Western blotting analyses of collagen III, α-SMA, TGF-β1 and TGF-βRII content in livers of different groups also substantiated the histological impression, showing decreased contents of Col III, α-SMA, TGFβ1 and TGF-βRII in livers from rats with hepatic fibrosis treated by RsTβRII-IFN-γ fusion protein, IFNγ, RsTβRII, and mixture of IFN-γ and RsTβRII, respectively (Figure 6). However, the most effective therapeutic effect was achieved again by treatment with RsTβRII-IFN-γ fusion protein.

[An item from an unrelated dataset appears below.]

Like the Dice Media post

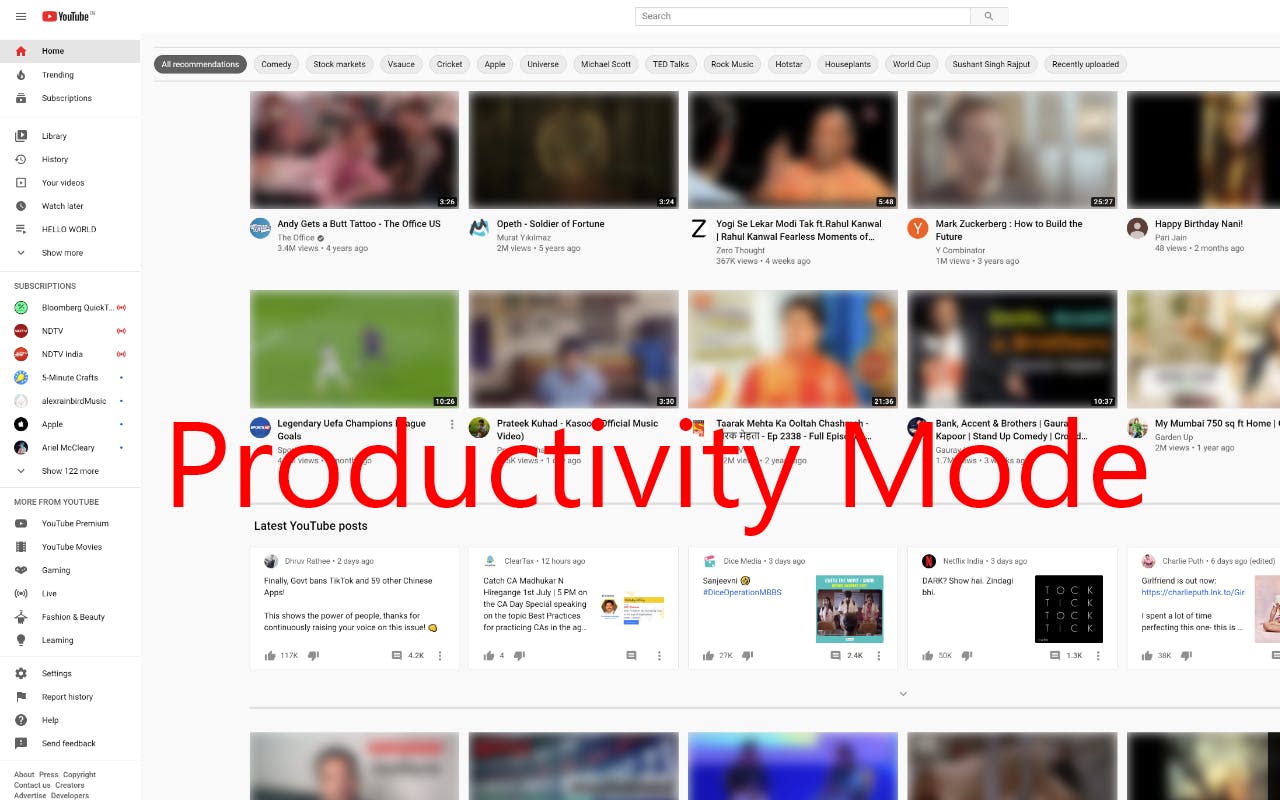(x=709, y=656)
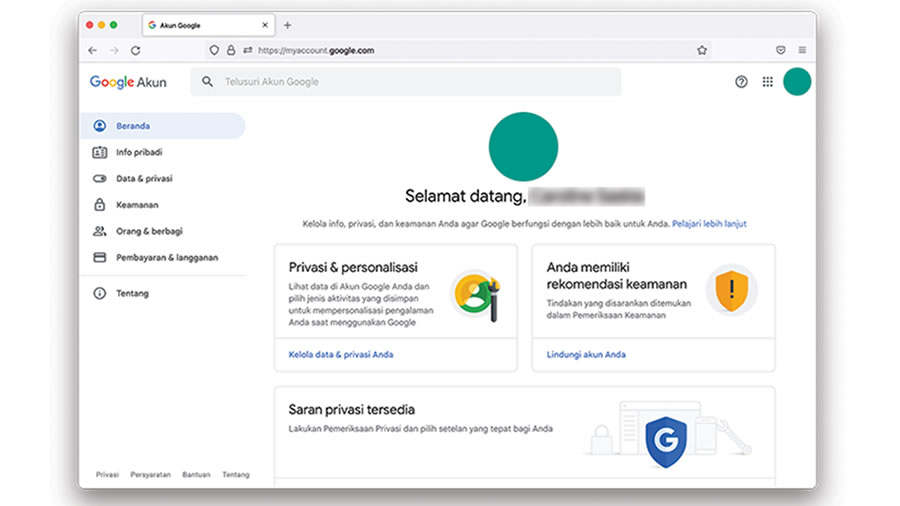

Finally, we investigated the mRNA expression of Col III, α-SMA, TGF-β1 and TGF-βRII in livers of different groups. As shown in Figure 7, 4 weeks after the stop of treatment, there was an increase in TGFβ1 mRNA expression in livers from rats with hepatic fibrosis, while only detectable level of TGF-β1 mRNA was shown in livers from normal control rats. This increase in TGF-β1 steady-state mRNA levels approximately paralleled the increase in Col III, αSMA and TGF-βRII mRNA levels. Moreover, livers from rats with hepatic fibrosis treated with RsTβRIIIFN-γ fusion protein (group A) showed markedly decreased mRNA expression of Col III, α-SMA, TGFβ1 and TGF-βRII compared with untreated, hepatic fibrotic rats. In contrast, RsTβRII, IFN-γ or RsTβRII+IFN-γ treatment did not significantly alter steady-state mRNA levels for TGF-β1 and TGF-βRII (Figure 7A and 7B). These data substantiated again the histological analyses, and demonstrated that RsTβRIIIFN-γ fusion protein treatment did inhibit collagen deposition.